■ **AUFGABE A**
Entnimm dem Interview über Reichweitenmessung wortgetreu den Abschnitt von „MR: Leider ist“ bis „ich zu bezweifeln.“.
■ **AUFGABE B**
Prüfe anhand des Interviews über Reichweitenmessung, ob die folgenden Aussagen zutreffen, und belege jede Antwort mit einem wörtlichen Zitat: (i) Laut MR planen Mediaagenturen nach bestimmten Kenngrößen. (ii) MR hält die Verweildauer auf einer Website für die entscheidende Messgröße. (iii) Laut CS spielt die Verweildauer im Marketing bereits eine große Rolle.
■ **AUFGABE C**
Führe das Interview über Reichweitenmessung im Anschluss an seinen letzten Satz fort.

──────── ZITIERTER TEXT

CS: Bei der Infonline und bei der Bemessung von Reichweiten dreht sich derzeit ein bisschen was. Weg von den Klicks und Page- oder Ad-Impressions, hin zu den Unique Visitors oder Views. Messgrößen wie die Verweildauer spielen hingegen immer noch keine große Rolle im Marketing. Gleichzeitig gibt es bei den Networks einen Streit, wer den Status als größtes Netzwerk beanspruchen darf - inaktive Profile inklusive. Letztlich aber ist die Reichweite das ausschlaggebende Motiv um Werbebudgets in diese Umfelder zu investieren. Siehst du die Chance, dass sich daran etwas ändert beziehungsweise was muss passieren, damit sich daran was ändert?
MR: Leider ist es tatsächlich so, dass die Größe eines sozialen Netzwerks unglaublich viel damit zu tun hat, wie viel Budget ein Werbetreibender bereit ist auszugeben. Das liegt einfach daran, dass Mediaagenturen nach bestimmten Kenngrößen planen und diese den Kunden dann auch so empfehlen. Ob auf dieser Plattform auch viel gesprochen wird - und das ist unsere eigentliche Messgröße - ist dafür zunächst irrelevant, ist aber für den Markenerfolg umso relevanter. Ein Beispiel wäre eine Kampagne mit dem Ziel Profile über eine Performance-Marketing-Maßnahme bei einem sozialen Netzwerk zu akquirieren. Mit irgendeinen Incentive, was nichts mit meinem Produkt zu tun haben muss, kriegt man es bestimmt hin, ganz viele Leute in eine bestimmte Gruppe oder Fangruppe zu bekommen. Ob die dann auch Fans meines Produktes sind, wage ich zu bezweifeln.
Umgekehrt ist es wesentlich effektiver, wenn ich beispielsweise Kommentare, echte Unterhaltung von Menschen bekomme, die im Endeffekt die Auseinandersetzung mit anderen Menschen suchen. Denn dann kann ich davon ausgehen, dass sie das auch in ihrem Alltag, ihrem Arbeitsplatz, ihrer Nachbarschaft tun werden. Das ist das, was ich eigentlich möchte: Offline-Konversation! Leute, die die Marke in ihr tatsächliches Erlebnisumfeld einbauen. Da hilft mir auch die Verweildauer auf einer Website nicht weiter. Das ist eine schöne Interimsgröße, auf die ich aber eigentlich nicht hinaus will. Mir ist es viel wichtiger, wie viele Kommentare Leute schreiben oder ob sie auf ihrem eigenen Blog die Kampagne noch einmal referenzieren. Ob sie darüber twittern, ob sie darauf reagieren, wenn jemand anderes sie darauf anspricht. Auch das kann man sehen. Ob sie sich so weit aus dem Fenster lehnen und zu Bewertungsportalen gehen und dort eine differenzierte Bewertung abgeben und ob sie das dann wiederum mit ihren Social Network-Profilen in Twitter oder Facebook verbinden. Mir geht es darum, dass das tatsächlich vernetzt stattfindet.

────────────────
──────── BEREITGESTELLTE DATEN

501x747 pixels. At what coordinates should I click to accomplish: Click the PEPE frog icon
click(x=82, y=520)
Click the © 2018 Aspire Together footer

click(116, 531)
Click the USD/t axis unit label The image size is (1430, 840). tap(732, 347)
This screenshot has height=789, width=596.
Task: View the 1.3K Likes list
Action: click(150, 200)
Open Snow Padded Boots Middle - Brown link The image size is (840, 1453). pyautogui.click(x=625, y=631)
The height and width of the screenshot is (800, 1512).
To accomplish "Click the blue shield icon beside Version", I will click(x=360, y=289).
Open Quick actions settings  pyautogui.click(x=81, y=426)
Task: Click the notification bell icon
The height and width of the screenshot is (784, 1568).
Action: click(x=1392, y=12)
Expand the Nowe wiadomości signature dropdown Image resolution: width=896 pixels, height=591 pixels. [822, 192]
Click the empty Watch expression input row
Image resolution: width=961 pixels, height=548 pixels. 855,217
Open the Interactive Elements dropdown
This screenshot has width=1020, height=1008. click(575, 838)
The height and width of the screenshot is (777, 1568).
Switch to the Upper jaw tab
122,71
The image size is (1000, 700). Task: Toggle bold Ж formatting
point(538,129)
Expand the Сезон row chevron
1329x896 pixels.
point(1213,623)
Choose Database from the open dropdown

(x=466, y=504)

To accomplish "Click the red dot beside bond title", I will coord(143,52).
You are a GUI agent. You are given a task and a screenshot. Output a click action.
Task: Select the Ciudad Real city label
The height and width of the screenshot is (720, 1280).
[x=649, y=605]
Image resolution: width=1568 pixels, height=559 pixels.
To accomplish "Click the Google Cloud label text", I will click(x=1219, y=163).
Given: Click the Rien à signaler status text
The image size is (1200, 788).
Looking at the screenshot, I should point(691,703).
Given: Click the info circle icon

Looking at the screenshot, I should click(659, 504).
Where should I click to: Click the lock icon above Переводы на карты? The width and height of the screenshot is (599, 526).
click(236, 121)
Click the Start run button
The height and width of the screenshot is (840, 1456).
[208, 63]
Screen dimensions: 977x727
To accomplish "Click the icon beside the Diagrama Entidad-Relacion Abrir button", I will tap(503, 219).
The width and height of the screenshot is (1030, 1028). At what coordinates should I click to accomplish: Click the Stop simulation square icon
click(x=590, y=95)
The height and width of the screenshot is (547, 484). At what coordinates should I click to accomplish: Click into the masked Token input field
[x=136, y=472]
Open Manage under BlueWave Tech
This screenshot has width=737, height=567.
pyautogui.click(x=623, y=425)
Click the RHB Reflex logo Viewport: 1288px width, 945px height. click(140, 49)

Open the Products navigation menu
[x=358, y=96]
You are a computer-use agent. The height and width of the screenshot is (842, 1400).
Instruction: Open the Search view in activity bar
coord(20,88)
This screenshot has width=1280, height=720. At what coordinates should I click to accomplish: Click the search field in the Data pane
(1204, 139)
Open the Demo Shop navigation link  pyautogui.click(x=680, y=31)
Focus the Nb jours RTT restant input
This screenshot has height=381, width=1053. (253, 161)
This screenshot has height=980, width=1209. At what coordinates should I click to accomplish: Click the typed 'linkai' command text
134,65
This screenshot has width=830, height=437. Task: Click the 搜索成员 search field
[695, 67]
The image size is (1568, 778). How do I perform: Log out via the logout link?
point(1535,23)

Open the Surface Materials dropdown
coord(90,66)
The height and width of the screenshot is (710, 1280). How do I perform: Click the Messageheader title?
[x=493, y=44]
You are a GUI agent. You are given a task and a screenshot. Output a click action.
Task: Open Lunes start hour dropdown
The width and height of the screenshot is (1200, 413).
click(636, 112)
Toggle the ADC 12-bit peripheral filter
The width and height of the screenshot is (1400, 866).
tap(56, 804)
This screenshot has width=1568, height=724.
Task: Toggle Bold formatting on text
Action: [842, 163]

────────────────

■ **LÖSUNG A**
MR: Leider ist es tatsächlich so, dass die Größe eines sozialen Netzwerks unglaublich viel damit zu tun hat, wie viel Budget ein Werbetreibender bereit ist auszugeben. Das liegt einfach daran, dass Mediaagenturen nach bestimmten Kenngrößen planen und diese den Kunden dann auch so empfehlen. Ob auf dieser Plattform auch viel gesprochen wird - und das ist unsere eigentliche Messgröße - ist dafür zunächst irrelevant, ist aber für den Markenerfolg umso relevanter. Ein Beispiel wäre eine Kampagne mit dem Ziel Profile über eine Performance-Marketing-Maßnahme bei einem sozialen Netzwerk zu akquirieren. Mit irgendeinen Incentive, was nichts mit meinem Produkt zu tun haben muss, kriegt man es bestimmt hin, ganz viele Leute in eine bestimmte Gruppe oder Fangruppe zu bekommen. Ob die dann auch Fans meines Produktes sind, wage ich zu bezweifeln.

■ **LÖSUNG B**
(i) Ja: „Das liegt einfach daran, dass Mediaagenturen nach bestimmten Kenngrößen planen und diese den Kunden dann auch so empfehlen.“
(ii) Nein: „Da hilft mir auch die Verweildauer auf einer Website nicht weiter. Das ist eine schöne Interimsgröße, auf die ich aber eigentlich nicht hinaus will.“
(iii) Nein: „Messgrößen wie die Verweildauer spielen hingegen immer noch keine große Rolle im Marketing.“

■ **LÖSUNG C**
Wenn jemand anderes, der völlig unbeteiligt ist, nachher durch eine klassische Kampagne auf die Marke aufmerksam wird, wird er nicht völlig unkritisch direkt das Produkt kaufen, sondern sich zunächst mal im Internet darüber informieren, welche Stimmen es gibt. Dann ist es natürlich wünschenswert, dass er genau diese Stimmen findet, die exakt vorher stattgefunden haben, sprich: möglichst viele Twitter-Pages, möglichst viele Tweets, möglichst viele Produkt-Rezessionen, die positiv sind. Und die möchte ich nicht kaufen oder unehrlich erwerben, sondern ich möchte, dass diese aus ehrlichen Konversationen entstanden sind. Da hilft es mir nicht, dass ich in ein Network gehe, das formal 13 Millionen User hat, sondern dann gehe ich in das Netzwerk, das nur 20.000 User hat und auch von Google indiziert wird.
CS: Klingt sehr schön und sehr komplex. Glaubst du, dass die Werbetreibenden und auch die Marketingverantwortlichen schon reif sind? Habt ihr ein Instrumentarium oder ein Dashboard-Szenario entwickelt, um genau diese Daten so komprimiert zur Verfügung zu stellen, dass sie dem entsprechen, was von Mediaagenturen in der Regel bei der Auswertung von Kampagnen liefern?
MR: In einem Wort: Ja. Wir haben ein Szenario selbst ausgetestet sowohl mit Videocontainern als auch mit Konversationen, das wir den Kunden zur Verfügung stellen. Ich würde auch behaupten, dass ungefähr 90 Prozent unserer Präsentationen, die wir Unternehmen vorstellen, auf genau diese Fragestellungen eingehen. So können wir im Vorfeld Missverständnisse ausräumen, ehe wir sagen warum man uns als Agentur wählen sollte. Für diejenigen, die auf die größte Plattform gehen und Statistiken beschönigen wollen, nur damit der Vorstand `ja` sagt, aber ob das Produkt nachher am Regal gekauft wird, egal ist, sind wir definitiv der falsche Partner.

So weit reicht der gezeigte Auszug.